Despite sitting out festival season, Netflix still managed to dominate the conversation. The streaming service put down a hefty $20 million for Bruised, the directorial debut of Halle Berry, then quickly snapped up the intensely bleak drama Pieces of a Woman, which netted Vanessa Kirby the Best Actress prize at Venice. The presence of Netflix in festivals like TIFF has been a topic of contention for many industry figures, but the current kings of streaming have been more openly welcomed into the fray at Toronto and Venice than they were at Cannes (although that festival’s rejection of streaming-exclusive movies was as much an issue of French law as it was one of old-school snobbery.) Their inclusion on the festival circuit over the past couple of years, with movies like Roma, The Irishman, and Marriage Story earning them raves, has been a combination of hustling for the acceptance of cynical figures in the business and an industry-wide victory lap. See, they can play with the big boys just like everyone else. Of course, in a year where theaters are in the dust and even the Academy has acquiesced to change, there’s no need to submit Netflix films for festival premieres when we’re all at home anyway.

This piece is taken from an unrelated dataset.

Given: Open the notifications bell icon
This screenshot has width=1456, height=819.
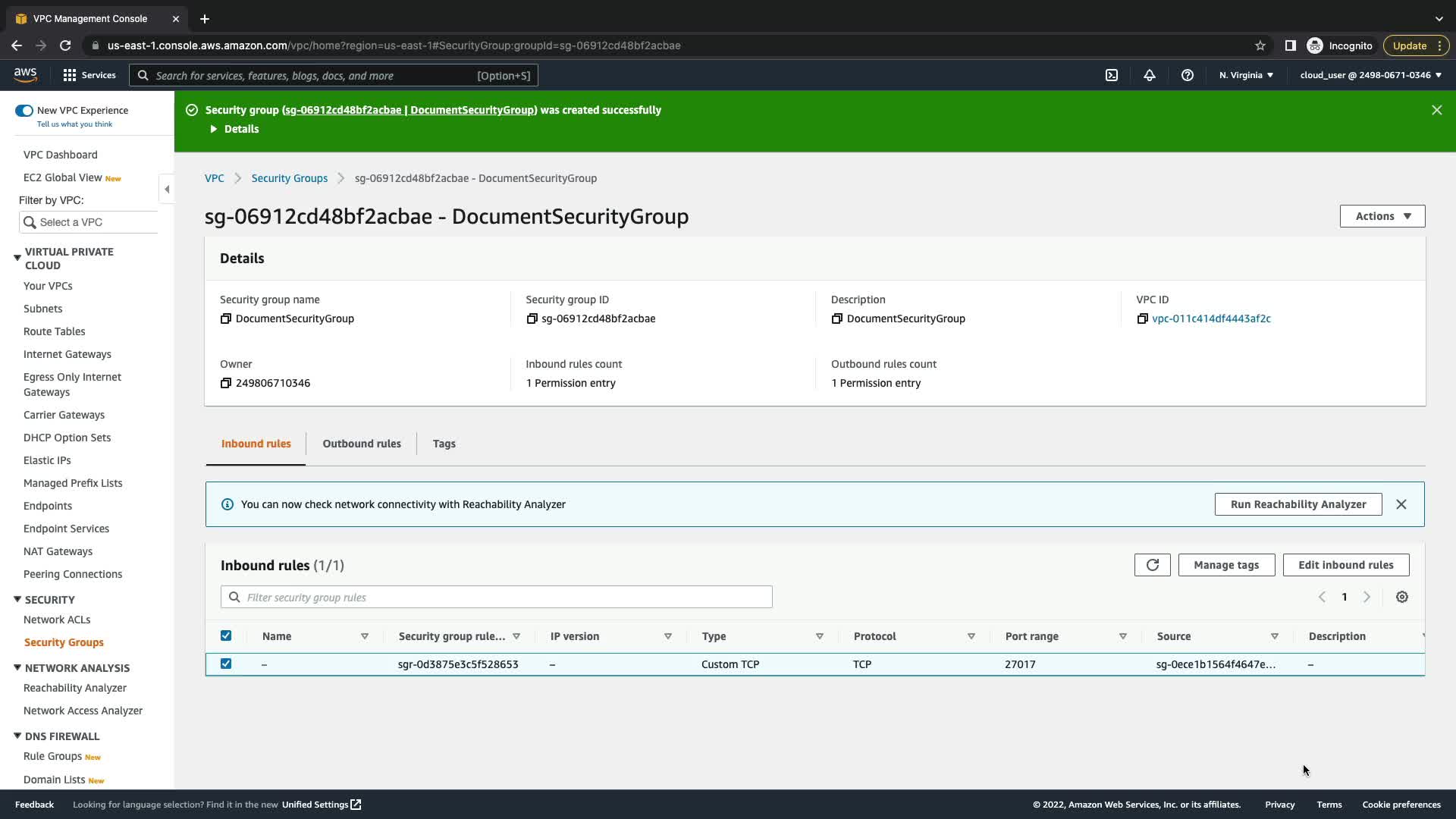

In that aspect, Netflix is way ahead of the competition, and they certainly have an enviable slate of possible power-players for the Academy’s consideration: Spike Lee’s tremendous war drama Da 5 Bloods; Charlie Kaufman’s existential mind-twister I’m Thinking of Ending Things, Ryan Murphy’s adaptations of the groundbreaking play The Boys in the Band and the Tony-nominated musical The Prom; Aaron Sorkin’s all-star historical drama The Trial of the Chicago 7; Mank, a Hollywood drama by David Fincher; Ma Rainey’s Black Bottom, the last film by the late great Chadwick Boseman; and Hillbilly Elegy, to name but a few. Really, no other studio, even the reliable Oscar players like Searchlight or Focus, can compete in terms of sheer hype.

The Academy has pushed back the 2021 Oscars by two months, and the eligibility period for feature films was extended through to February 28 (it typically ends on December 31.) AMPAS has made a variety of concessions to compensate for the chaos of COVID, including an expansion of eligible screening areas as well as films that premiered online rather than exclusively theatrical releases. It remains to be seen if any studios will take a chance and drop their prized titles between now and February of next year to qualify for the current race. Is it financially feasible to do so? The Oscars don’t guarantee major box office dividends like they used to, but they still carry sizeable economic clout, something that matters more than ever for mid-budget adult-focused films (or basically anything that isn’t a Disney blockbuster.) Much has been written about the supposed death of the mid-budget film, and those fears have been exacerbated by the current economic panic. Even if the Oscars go forward in April 2021 (and frankly, that seems like a pipedream now), the market is forever changed, as are the stakes. It’s about so much more than winning a little gold man.